Overview #
A proportional stacked area plot is used to show the proportion of a whole that different groups represent along different phases.
The whole measures out to 100% (or numerically, 1.0).
When to use #
A proportional stacked area plot is ideal for showing proportions.
By itself, it’s not great if what you want to do is communicate actual counts or values.
Data #
Similar to a stacked area plot, a proportional area plot starts with at least three fields of data:
- A numerical or categorical field that is constantly increasing or somehow ordered. This will serve as the axis along which the other numerical field changes. This is often a time measure.
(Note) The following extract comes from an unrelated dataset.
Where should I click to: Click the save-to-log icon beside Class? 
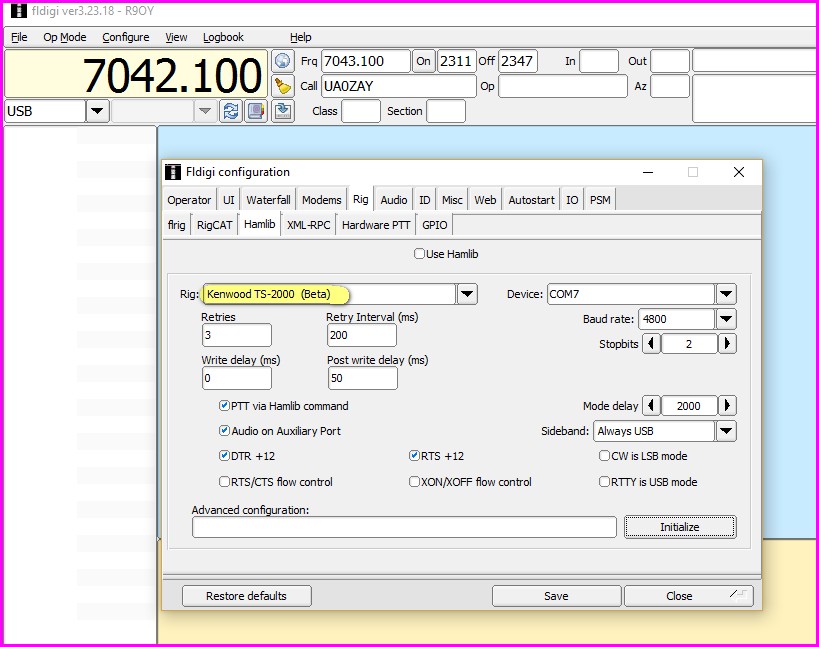tap(282, 111)
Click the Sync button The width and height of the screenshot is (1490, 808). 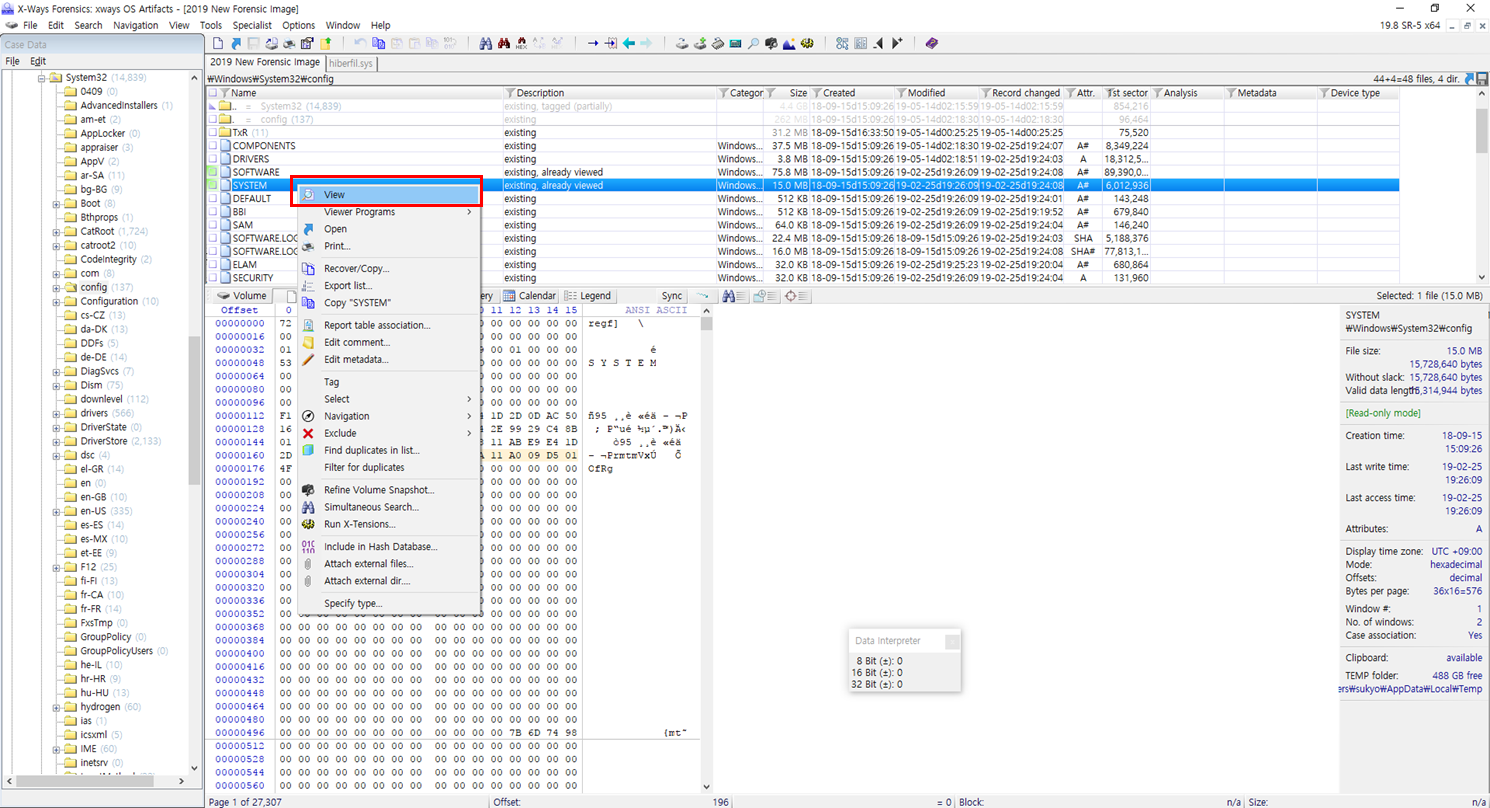672,296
- A numerical field that maps to the other axis and represents what is being measured in the visual.
- A categorical field that identifies the groups.
This data then needs to be transformed into proportional values along each value of the ordered numerical or categorical field (e.g., time dimension).
R #
The simplest way to generate a stacked area plot is with the ggplot2 package.
# install.packages("ggplot2")
library(ggplot2)
Let’s load up some example data. In this case, let’s look at the net income of the different divisions within a Company X over the years.
example <- tribble(
~year, ~net_income, ~division,
2020,2050,"A",
2020,13000, "B",
2021,4000, "A",
2021, 12300, "B",
2022,13000, "A",
2022,14000, "B"
)
kable(example)
year | net_income | division |
---|---|---|
2020 | 2050 | A |
2020 | 13000 | B |
2021 | 4000 | A |
2021 | 12300 | B |
2022 | 13000 | A |
2022 | 14000 | B |
We have the net_income
represented in absolute values. For a proportional stacked area plot, we need to transform that into proportions.
example_prop <- example %>%
group_by(year) %>%
mutate(
year_tot = sum(net_income),
proportion = net_income / year_tot
) %>%
ungroup()
kable(example_prop)
year | net_income | division | year_tot | proportion |
---|---|---|---|---|
2020 | 2050 | A | 15050 | 0.1362126 |
2020 | 13000 | B | 15050 | 0.8637874 |
2021 | 4000 | A | 16300 | 0.2453988 |
2021 | 12300 | B | 16300 | 0.7546012 |
2022 | 13000 | A | 27000 | 0.4814815 |
2022 | 14000 | B | 27000 | 0.5185185 |
Now that the data has been properly transformed, let’s generate a proportional stacked area plot.
example_prop %>%
ggplot() +
geom_area(
aes(
x = year,
y = proportion,
fill = division
)
)
Let’s clean up a few things, including:
- Better labels
- Make the years whole years
- Move Division A to the bottom
- A different theme
- Line dividing the areas
Now that the data has been properly transformed, let’s generate a proportional stacked area plot.
example_prop %>%
mutate(divsion = as.factor(division)) %>%
mutate(division = factor(division, levels = c("B", "A"))) %>%
ggplot() +
geom_area(
aes(
x = year,
y = proportion,
fill = division
),
color = "black"
) +
scale_x_continuous(breaks = seq(2020,2022,1)) +
theme_minimal() +
labs(
title = "Company X by Division",
x = NULL,
y = "Proportion of Net Income"
)
Success! A simple proportional stacked area plot.